That was Ames-azing!

KEN FIDLIN -- Toronto Sun

, Last Updated: 6:22 PM ET

PONTE VEDRA BEACH, Fla. -- Sometimes statistics lie. And sometimes they tell you everything you need to know.

The truth of just how remarkable the round of golf played yesterday by Calgary's Stephen Ames to win The Players Championship is in the numbers.

On a day when TPC Sawgrass played to a stroke average of 75.4, just about as tough as it has been in its 25- year history, Ames blew away the field with a round of 67 to win by six strokes over South African Retief Goosen. Four players -- Jim Furyk, Camillo Villegas, Pat Perez and Henrik Stenson -- tied at five-under.

"It was like a walk in the park," Ames said when it was over.

While all around him some of the game's best players were going from one calamity to the next, Ames walked above it all.

"It was a great day," he said. "Overall, it was just a matter of me getting out of my own way. I put myself in another gear this week.

"I was in another place that I've felt only a couple of times in my career, but never for four days as I did this week."

There were only two other rounds recorded in the 60s yesterday, both 69s, one authored by Brad Faxon and the other by Goosen. That's how far Ames separated himself from most of the field.

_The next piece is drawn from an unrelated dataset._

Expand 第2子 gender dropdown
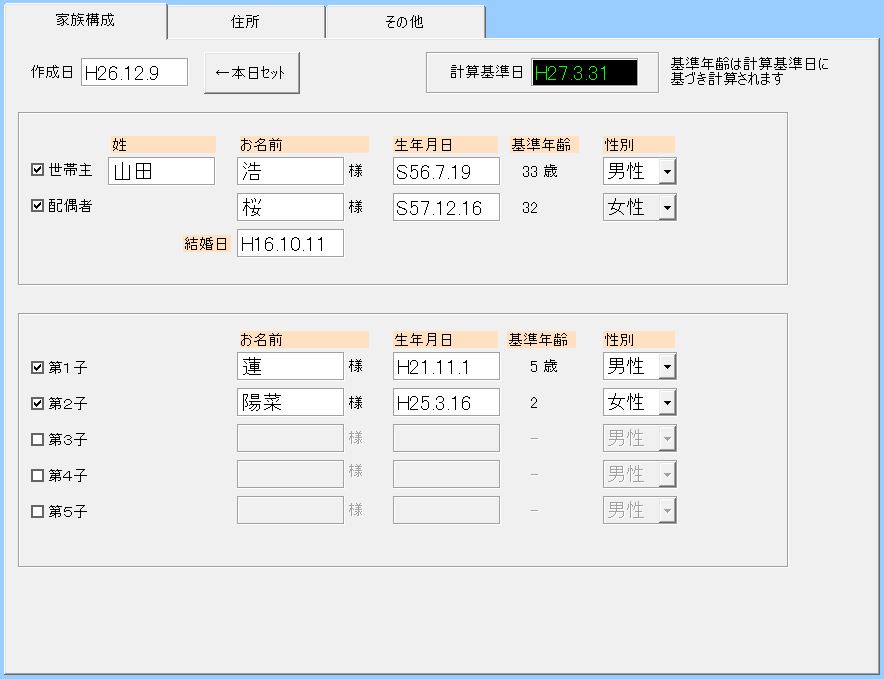 (x=667, y=402)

The fact that he did it playing in the final pairing with Vijay Singh after sleeping on the overnight lead makes it even more impressive.

"My hat is off to him," fellow Canadian Mike Weir said. "That is great playing. It was an impressive win against this field. He has got to be proud of himself. It's fantastic."

Weir's final-round 79 was a disaster for him after his scintillating 68 on Saturday put him in contention. But Weir had plenty of company. He was among 27 players who shot 77 or higher in the fourth round.

"I was really ready to play," Weir said. "I felt very calm. But that bad break on No. 4 kind of set the tone."

After scrambling for par-saves on his first two holes, Weir's day went south and he never recovered.

He bogeyed the par-3 third, then hit his second shot into the greenside water at the par-4 fourth on his way to a triple-bogey seven.

"You know, I didn't feel like I played that badly," Weir said with a smile on his face. "I hit bad tee shots on (Nos. 2 and 10). And some mud on my ball at the fourth caused it to come out squirrely."

Ames made only one misstep. At the 10th he, too, caught a bit of mud on his ball and ended up making double bogey from a greenside bunker. He made five birdies and even eagled the par-5 16th.

"I wasn't nervous at all," said Ames, who went into the final round leading by one. "It felt like a practice round."

Perhaps. But nobody ever received a cheque for $1.44 million US following a practice round. In the end, this being professional golf, that's the statistic that counts most.